DATA FOR THE TASK -
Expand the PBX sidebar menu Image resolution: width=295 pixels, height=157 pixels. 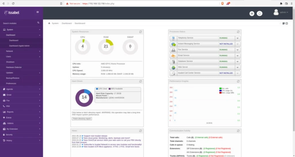[21, 106]
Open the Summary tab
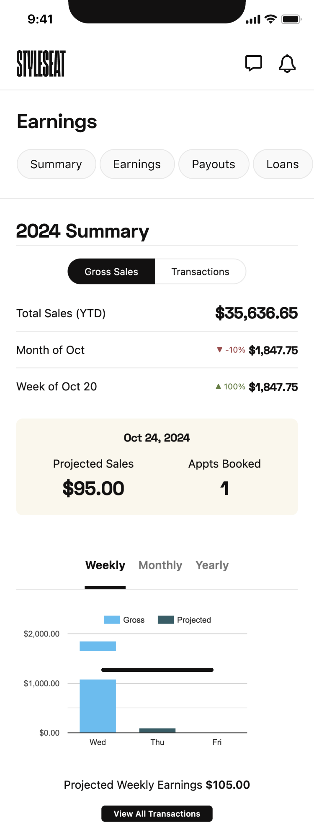This screenshot has height=836, width=314. (56, 164)
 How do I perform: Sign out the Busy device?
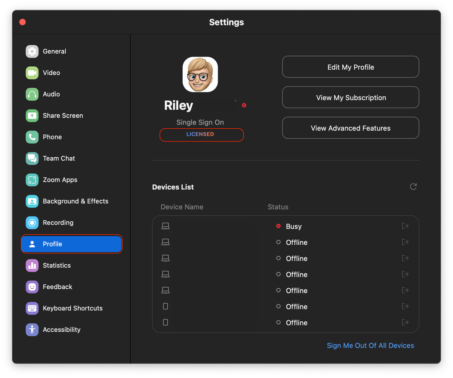405,226
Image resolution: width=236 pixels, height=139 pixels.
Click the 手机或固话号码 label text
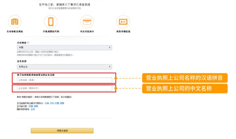coord(51,32)
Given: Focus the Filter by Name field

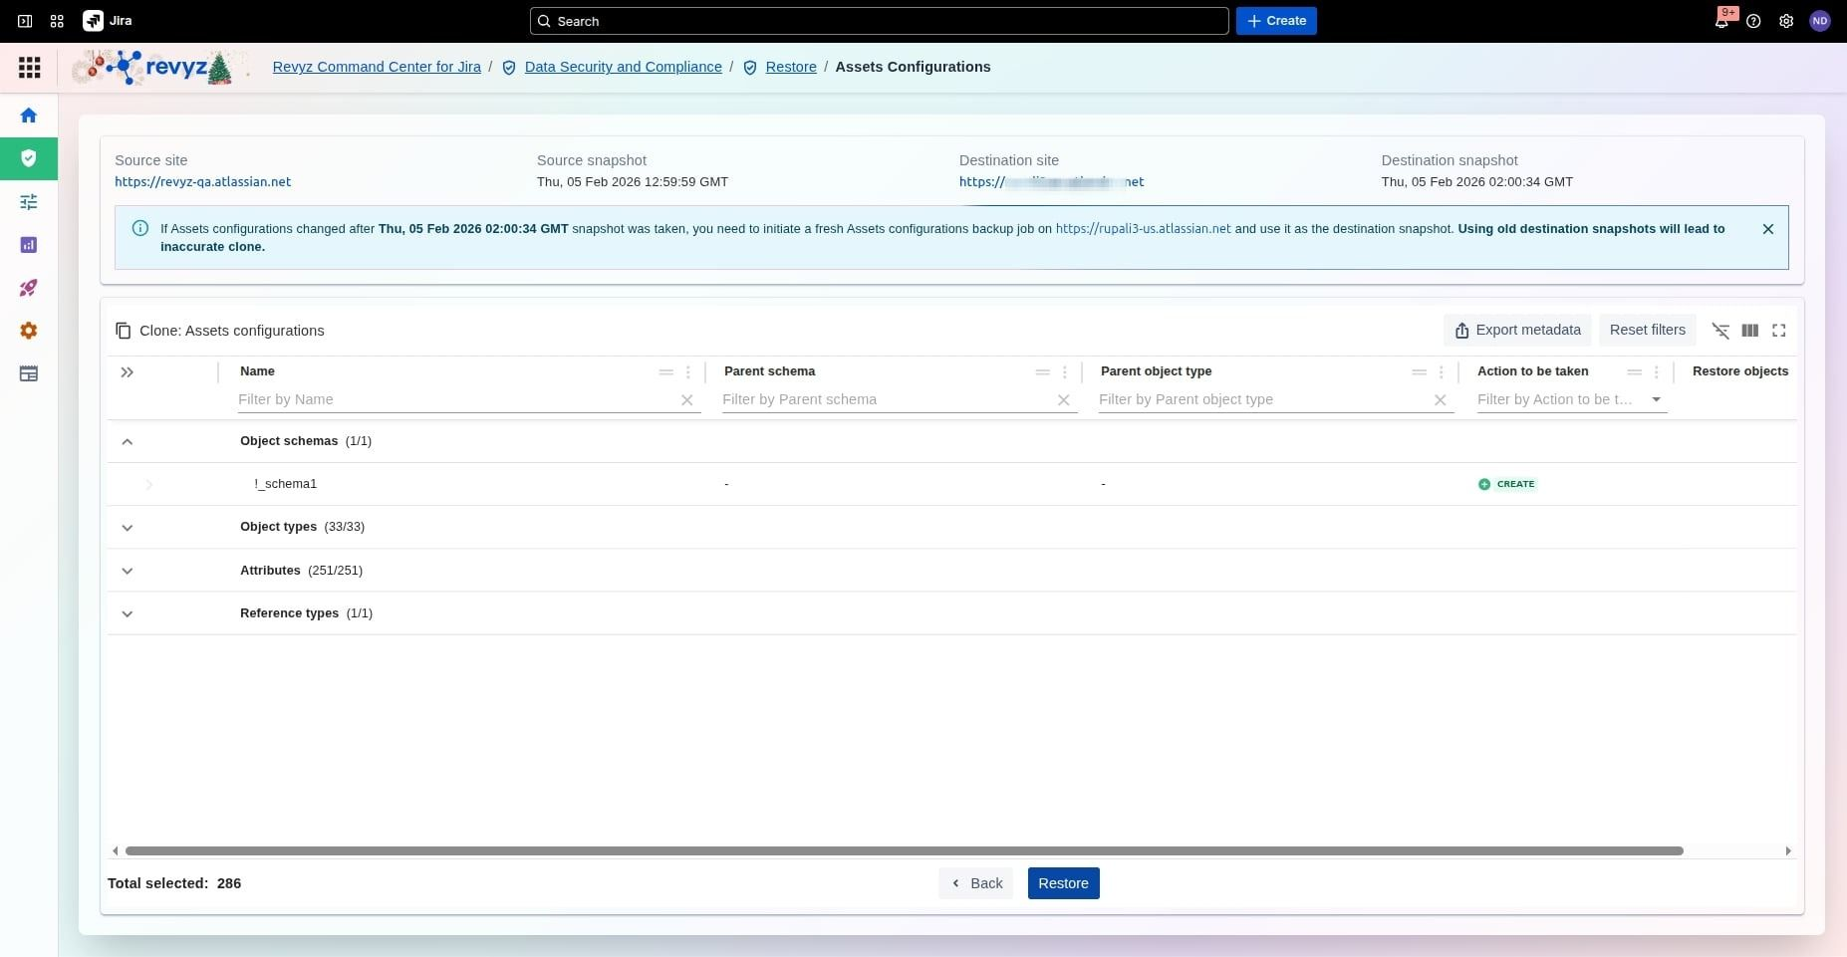Looking at the screenshot, I should coord(454,399).
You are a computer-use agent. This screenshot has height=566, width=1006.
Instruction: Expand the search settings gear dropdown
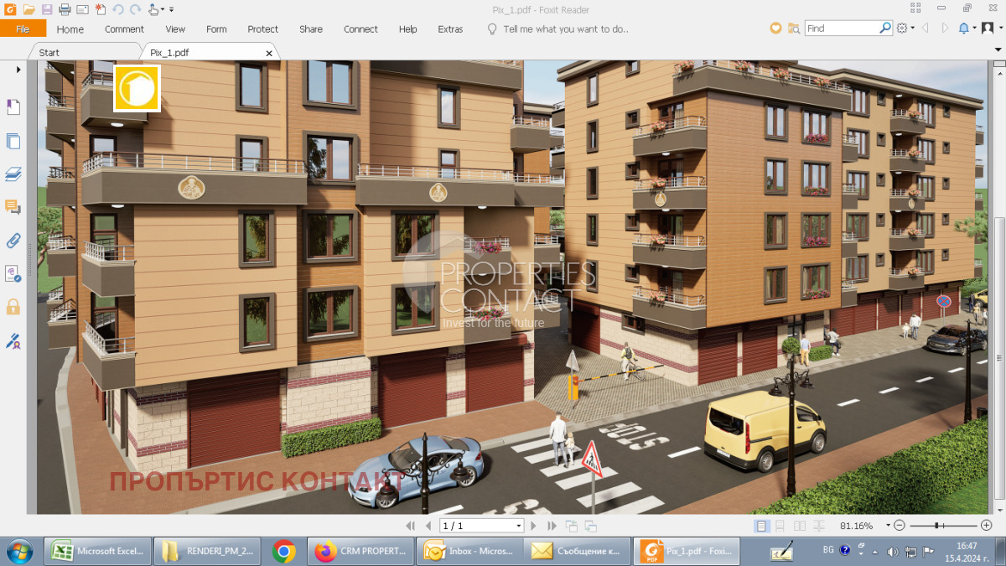pos(905,28)
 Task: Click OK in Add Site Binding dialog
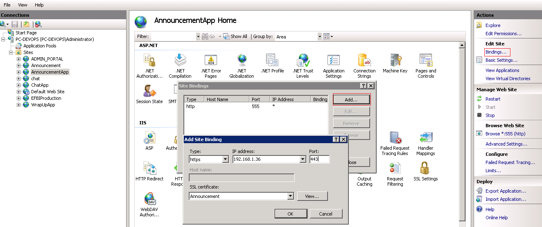290,214
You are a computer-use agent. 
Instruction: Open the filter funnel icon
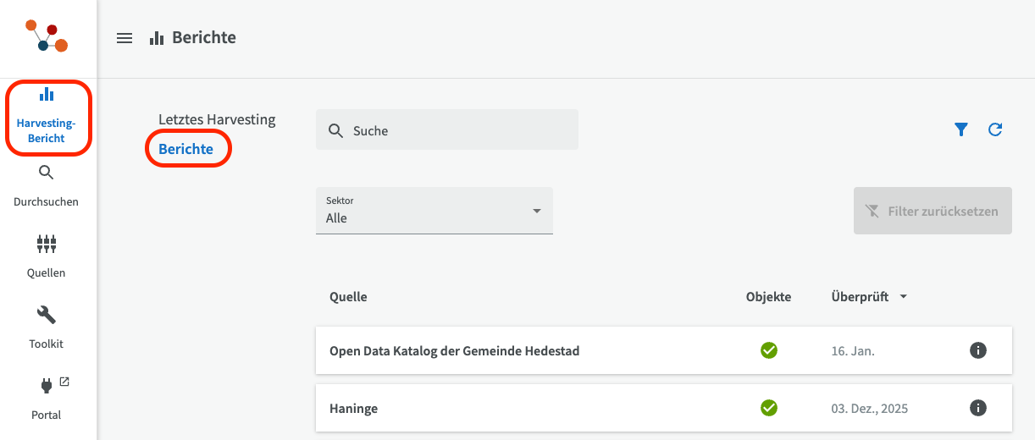pyautogui.click(x=960, y=129)
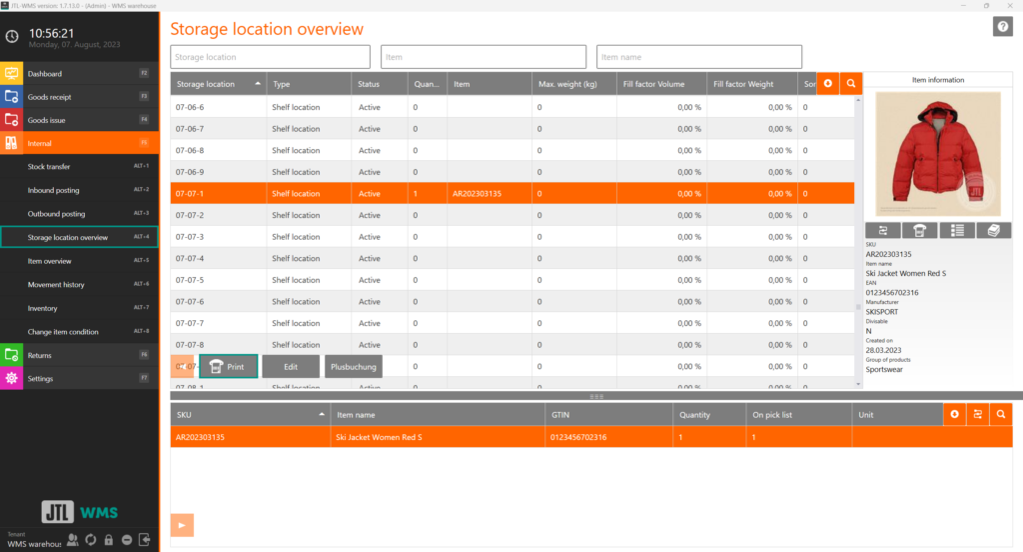
Task: Click the download arrow icon in storage location table header
Action: click(x=827, y=84)
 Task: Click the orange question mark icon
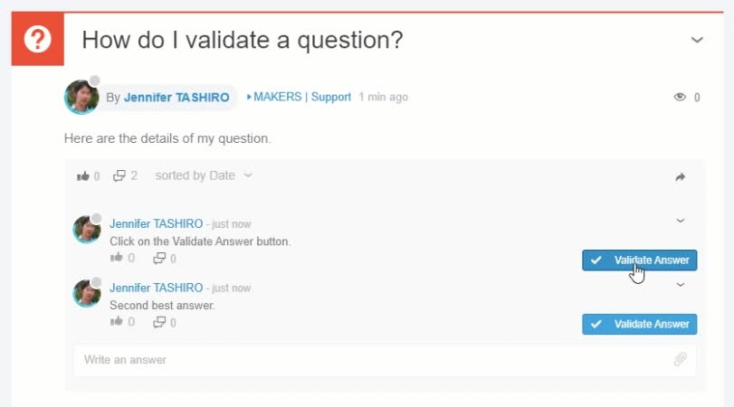[x=38, y=40]
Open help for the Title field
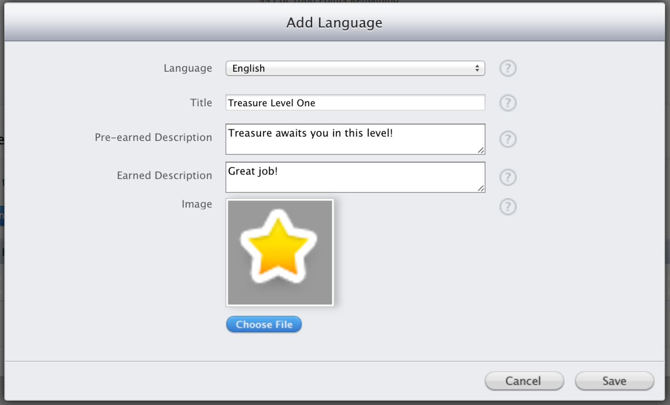This screenshot has height=405, width=670. coord(508,103)
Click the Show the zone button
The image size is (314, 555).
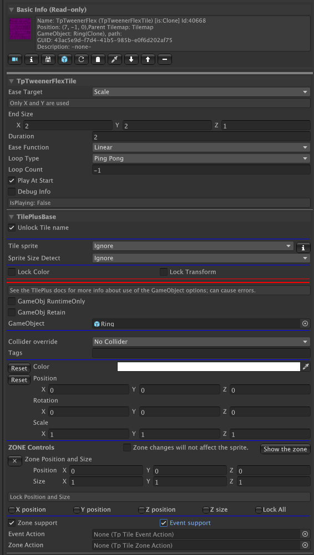coord(285,449)
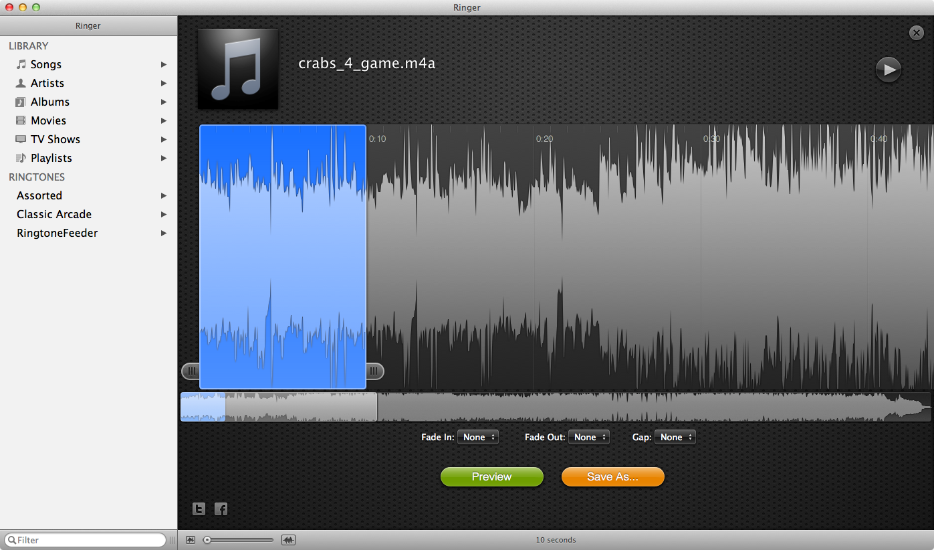
Task: Click the waveform zoom slider knob
Action: click(207, 540)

PROMPT - Please transcribe, with no additions, the lines starting at the one that contains "Image resolution: width=236" and running through the last line of the entries, inclusive. Leave the pictures out.

RESULT FOR THIS EXERCISE -
Image resolution: width=236 pixels, height=139 pixels.
Click the 手机或固话号码 label text
coord(51,32)
Given: Focus the Filter by Name field

Looking at the screenshot, I should coord(454,399).
You are a computer-use agent. This screenshot has height=566, width=1006.
Instruction: Expand the search settings gear dropdown
pos(905,28)
 Task: Click OK in Add Site Binding dialog
290,214
You are a computer-use agent. 
Instruction: Open the filter funnel icon
pyautogui.click(x=960, y=129)
Task: Click the download arrow icon in storage location table header
Action: click(x=827, y=84)
 Task: Click the orange question mark icon
[x=38, y=40]
Open help for the Title field
This screenshot has height=405, width=670. coord(508,103)
Click the Show the zone button
The image size is (314, 555).
coord(285,449)
Task: Click the waveform zoom slider knob
Action: click(207, 540)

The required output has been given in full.